# Newborn Visa!!



## pueky (Apr 21, 2015)

Hi all,

My wife and I have been in South Africa for just over 2 and a half years and we have recently just had our first child, born on the 2nd of November. 

Now we are deciding what is the best course of action in regards to his visa. We both have 5 year Critical skill visas (expire May 2020) but would like to apply for permanent residency as soon as possible (my wife's CSV as professional nurse is a bit limiting).

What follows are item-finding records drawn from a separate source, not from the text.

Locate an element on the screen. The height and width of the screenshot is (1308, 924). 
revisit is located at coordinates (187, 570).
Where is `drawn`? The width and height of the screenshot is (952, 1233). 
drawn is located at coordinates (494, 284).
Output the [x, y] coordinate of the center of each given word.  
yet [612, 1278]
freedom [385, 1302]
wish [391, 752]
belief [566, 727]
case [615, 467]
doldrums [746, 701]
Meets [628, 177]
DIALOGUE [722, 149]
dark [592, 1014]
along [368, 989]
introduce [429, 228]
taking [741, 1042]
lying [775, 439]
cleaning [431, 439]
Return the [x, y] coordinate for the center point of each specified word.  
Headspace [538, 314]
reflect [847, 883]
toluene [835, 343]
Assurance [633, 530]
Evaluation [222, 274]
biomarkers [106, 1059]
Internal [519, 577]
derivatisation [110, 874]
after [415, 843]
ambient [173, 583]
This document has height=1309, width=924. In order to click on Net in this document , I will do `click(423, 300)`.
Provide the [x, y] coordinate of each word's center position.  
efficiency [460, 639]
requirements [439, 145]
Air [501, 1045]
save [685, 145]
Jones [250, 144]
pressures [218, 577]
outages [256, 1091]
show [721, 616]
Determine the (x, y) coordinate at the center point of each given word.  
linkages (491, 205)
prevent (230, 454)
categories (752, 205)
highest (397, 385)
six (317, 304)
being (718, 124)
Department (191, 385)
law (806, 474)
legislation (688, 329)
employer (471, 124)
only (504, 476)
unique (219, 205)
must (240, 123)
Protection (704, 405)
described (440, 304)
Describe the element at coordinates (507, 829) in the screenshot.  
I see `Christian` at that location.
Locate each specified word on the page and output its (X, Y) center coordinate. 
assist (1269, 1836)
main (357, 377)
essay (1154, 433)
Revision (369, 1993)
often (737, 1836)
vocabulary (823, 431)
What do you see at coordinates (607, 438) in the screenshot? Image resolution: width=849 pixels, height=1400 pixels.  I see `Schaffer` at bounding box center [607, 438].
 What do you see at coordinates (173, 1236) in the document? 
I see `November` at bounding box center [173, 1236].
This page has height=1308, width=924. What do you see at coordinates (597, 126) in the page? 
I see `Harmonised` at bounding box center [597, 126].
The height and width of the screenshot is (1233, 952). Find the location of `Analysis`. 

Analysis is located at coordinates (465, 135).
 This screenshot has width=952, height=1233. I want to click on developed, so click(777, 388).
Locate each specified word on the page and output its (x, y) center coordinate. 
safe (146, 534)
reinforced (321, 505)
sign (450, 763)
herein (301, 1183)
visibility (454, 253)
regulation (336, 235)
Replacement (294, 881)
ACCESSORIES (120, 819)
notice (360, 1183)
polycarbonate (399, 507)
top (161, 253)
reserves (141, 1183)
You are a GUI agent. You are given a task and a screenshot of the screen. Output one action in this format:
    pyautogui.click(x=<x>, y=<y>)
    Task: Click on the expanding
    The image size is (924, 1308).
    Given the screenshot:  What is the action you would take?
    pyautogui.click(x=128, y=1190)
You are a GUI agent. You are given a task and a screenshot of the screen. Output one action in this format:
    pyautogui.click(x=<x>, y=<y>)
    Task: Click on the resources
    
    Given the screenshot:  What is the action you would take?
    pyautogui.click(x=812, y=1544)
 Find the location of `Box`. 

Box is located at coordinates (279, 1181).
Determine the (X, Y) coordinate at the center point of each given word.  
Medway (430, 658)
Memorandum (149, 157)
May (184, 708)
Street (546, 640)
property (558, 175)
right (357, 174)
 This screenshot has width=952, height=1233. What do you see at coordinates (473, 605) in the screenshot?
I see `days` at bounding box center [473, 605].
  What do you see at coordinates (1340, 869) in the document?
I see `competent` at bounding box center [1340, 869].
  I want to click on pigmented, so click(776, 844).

What would people recommend?
1) Get a temporary visa for Baby on my CSV (what visa is this at VFS?)
2) We all apply for permanent residence?
- On a side note I have heard that if you go with a consultant to get PR you have a much higher chance of getting it. Is this true? Can you recommend a good consultant?

Thanks again


----------



## Bwixie (Mar 11, 2014)

pueky said:


> Hi all,
> 
> My wife and I have been in South Africa for just over 2 and a half years and we have recently just had our first child, born on the 2nd of November.
> 
> ...


Hi there
You need to get your son a temporary visa asap-that will be a Visitor Visa for a child accompanying a parent on a work visa. Usually doesn't take more than 3 months to be issued but then again this is home affairs we are talking about . Thereafter you can proceed to point 2.
I have never used a consultant and frankly this is something you can successfully do by yourself as long as you submit all the required paperwork as per VFS guidelines and advice on this forum.


----------